Source material
= Beginning of Section =

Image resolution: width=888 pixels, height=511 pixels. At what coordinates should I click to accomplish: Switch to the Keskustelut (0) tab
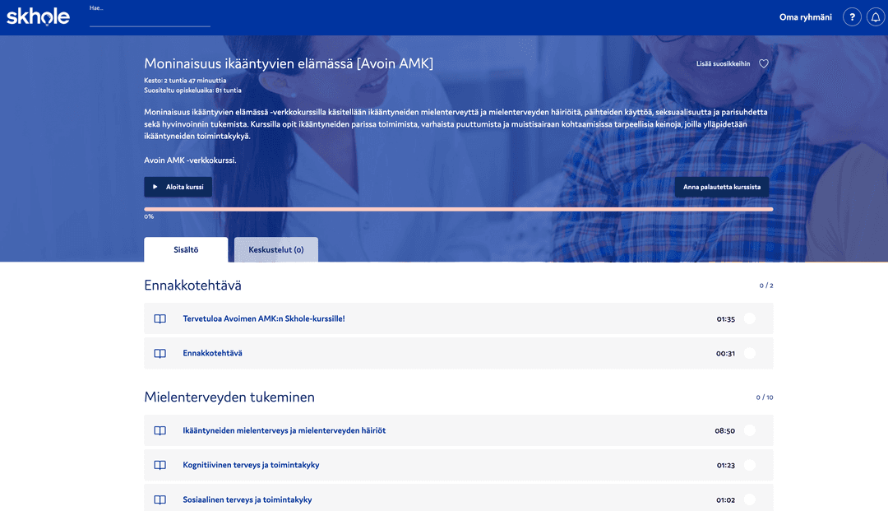276,250
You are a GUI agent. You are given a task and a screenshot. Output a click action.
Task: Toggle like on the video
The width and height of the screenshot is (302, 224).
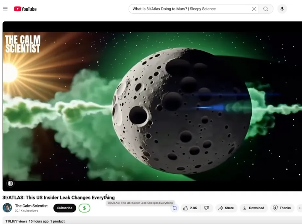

= End of Section =

Brief
Return each line from the data where the string "screenshot" can be found.

Solution to this exercise
You are a GUI agent. You are given a task and a screenshot. Output a click action.
The width and height of the screenshot is (302, 224).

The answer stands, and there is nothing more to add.